Tuğrul Çam,Handan Kazancı
17 Diciembre 2017•Actualizar: 17 Diciembre 2017
Los musulmanes rohinyá que han huido de la persecución en Birmania y se han refugiado en el vecino país Bangladés desde el inicio de la brutal represión militar a finales de agosto de este año, dicen que la idea de regresar a Birmania los intimida e incluso la consideran como un imposible.
Desde que la brutal represión militar empezó el 25 de agosto, han huido más de 650.000 personas en busca de refugio.
Desde entonces, los rohinyá han huido por el operativo impulsado por las fuerzas militares birmanas (respaldadas por grupos budistas) contra la comunidad musulmana. El uso de fuerza desproporcionado de las autoridades logró desplazar a miles, destruyendo sus hogares con morteros y pistolas y matando a hombres, mujeres y niños.
Los refugiados de los campamentos Balukhali, Kutupalong y Tankhali en Bangladés hablaron con la Agencia Anadolu y contaron las anécdotas de cómo lograron escapar a duras penas con vida y aseguran que no tienen nada en Birmania para poder regresar.
Una mujer rohinyá llamada Thara recordó cómo los soldados birmanos asesinaron a su esposo. Después de eso, Tahara logró escapar y encontró refugio en Bangladés hace tres meses.
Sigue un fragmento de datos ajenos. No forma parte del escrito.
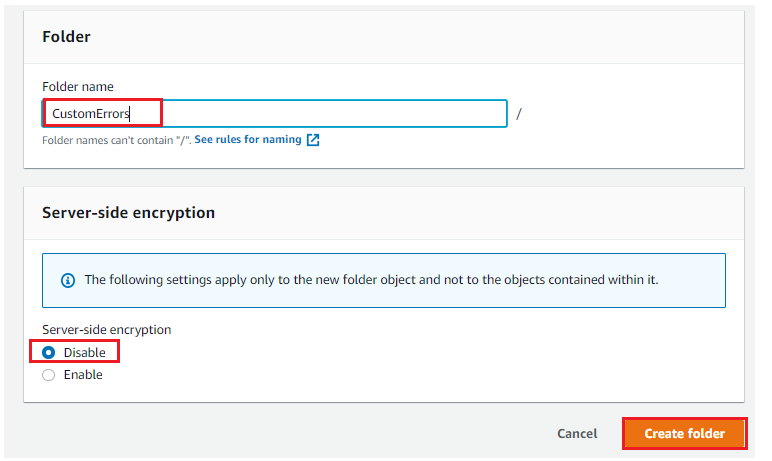Viewport: 772px width, 461px height.
Task: Click the 'Enable' option label text
Action: point(83,375)
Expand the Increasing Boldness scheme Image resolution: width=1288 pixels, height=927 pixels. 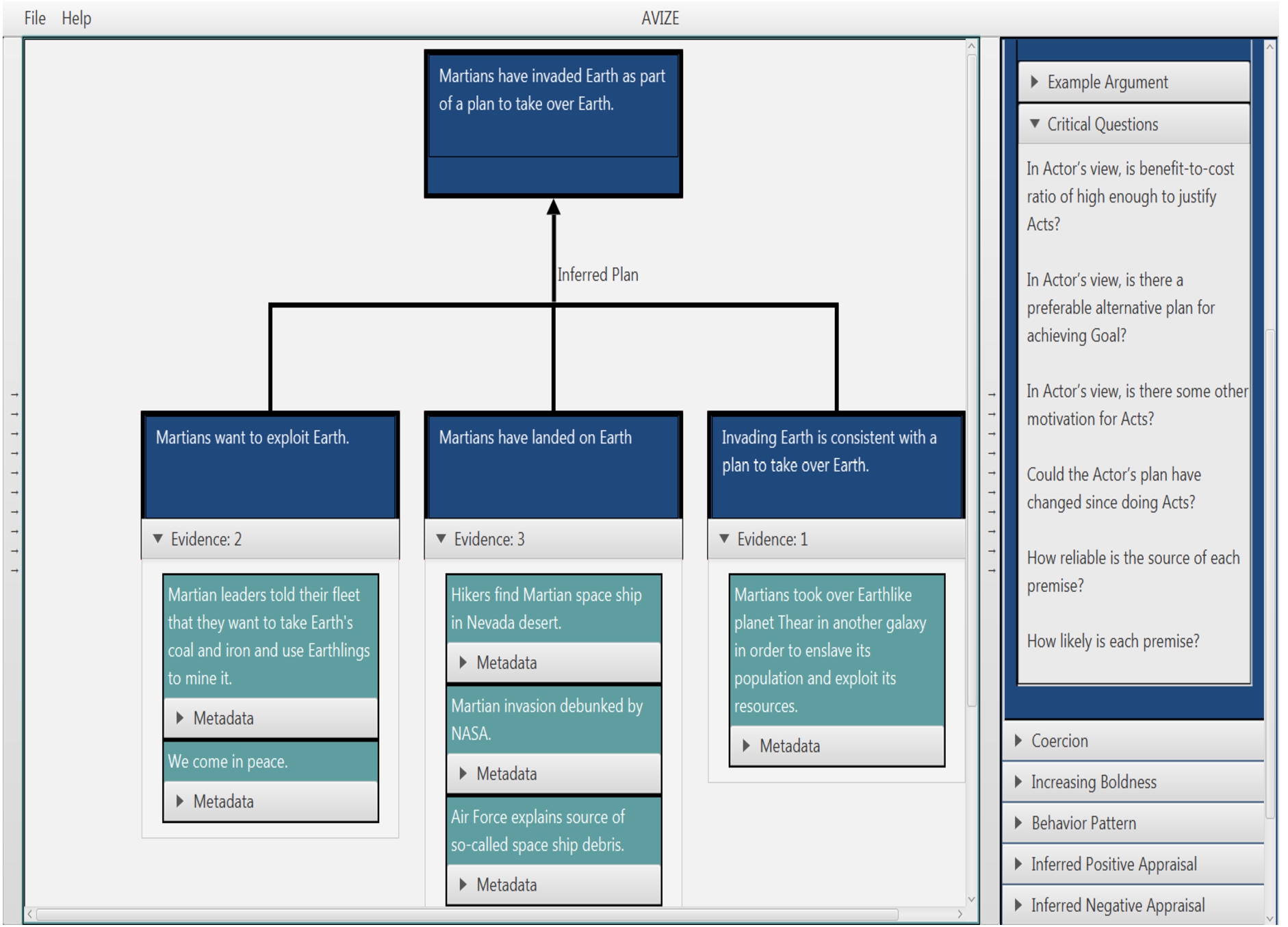point(1093,783)
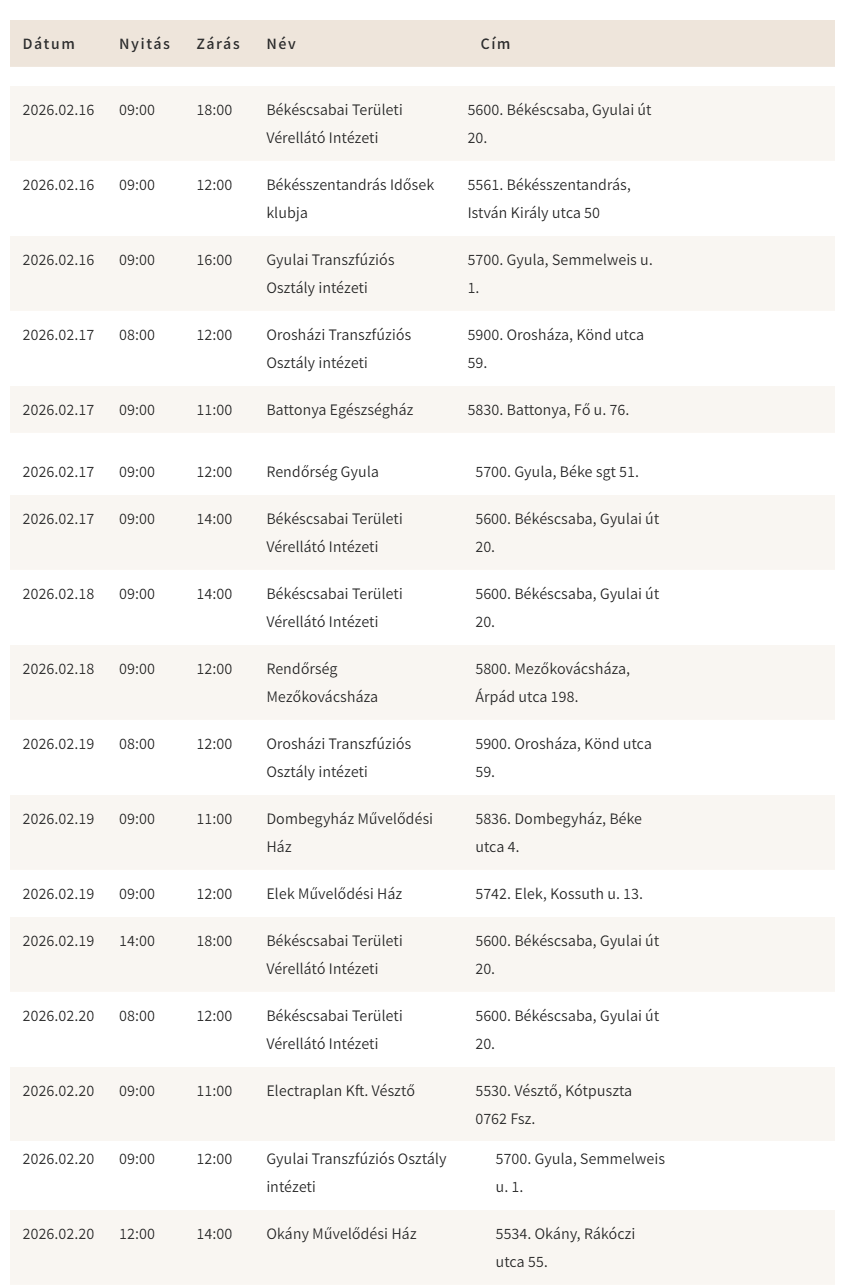
Task: Click the Cím column header
Action: pos(495,44)
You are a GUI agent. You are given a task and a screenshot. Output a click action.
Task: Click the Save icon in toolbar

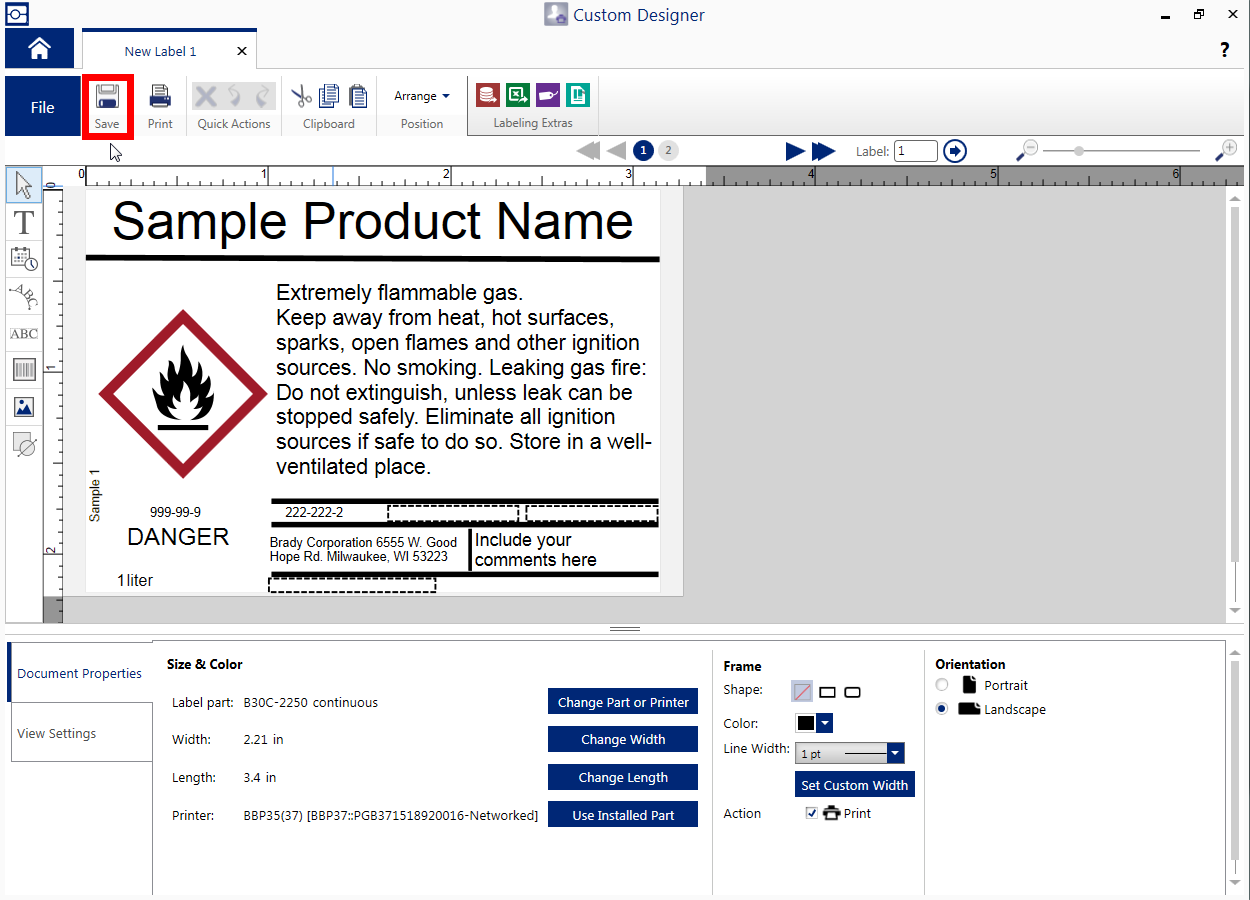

“Aquí estoy mejor que en Birmania. Al menos acá estamos a salvo. No quiero regresar. Podemos proteger nuestras vidas aquí”, aseguró la refugiada.
Otra mujer rohinyá, Zubeyre, describió a manera en que su esposo recibió puñaladas hasta la muerte y ella tuvo que huir a Bangladés con sus cuatro hijos.
“Nuestro único error es ser musulmanes. Nuestro único error es orar en mezquitas o ir a escuelas religiosas. Por eso nos están asesinando”, argumentó ella, agregando que no estaba planeando regresar a Birmania.
“No tenemos nada allá. Nuestra casa está quemada, nuestros campos nos fueron arrebatados. Al menos aquí estoy a salvo y puedo conseguir algo de comida.”
“¿Cómo sobreviviría?”
Shangida, una mujer rohinyá que perdió tanto a su esposo como a su hijo de un año y medio, se preguntaba: “¿Qué pasaría si yo regreso? Ya no tengo a mi esposo. No tengo ninguna propiedad. Mis animales fueron asesinados. ¿Cómo sobreviviría allá? Ya no tengo nada allá”.
La gran mayoría de musulmanes rohinyá no tienen papeles oficiales en Birmania (ya sea porque el gobierno se ha rehusado a darles los papeles o porque los dejaron atrás mientras huían por sus vidas), cosa que prácticamente les imposibilita regresar bajo el acuerdo pactado entre Birmania y Bangladés el 23 de noviembre.
Los rohinyás, descritos por la ONU como el grupo de personas más perseguidas del mundo, se enfrentan a crecientes temores de ser atacados después de que docenas fueran asesinados, víctimas de violencia comunitaria en el 2012.
La ONU ha documentado masivas violaciones grupales, asesinatos (incluyendo a bebés y niños), palizas brutales y desapariciones. Investigadores de Naciones Unidas indicaron en un reporte que tales violaciones pueden ser consideradas crímenes contra la humanidad.
En septiembre, el ministro de Relaciones Exteriores de Bangladés, Abul Hasan Mahmood, reportó la muerte de unos 3.000 rohinyás a causa de las campañas violentas emprendidas por las fuerzas militares de Birmania.
*Daniela Mendoza contribuyó en la redacción de esta nota.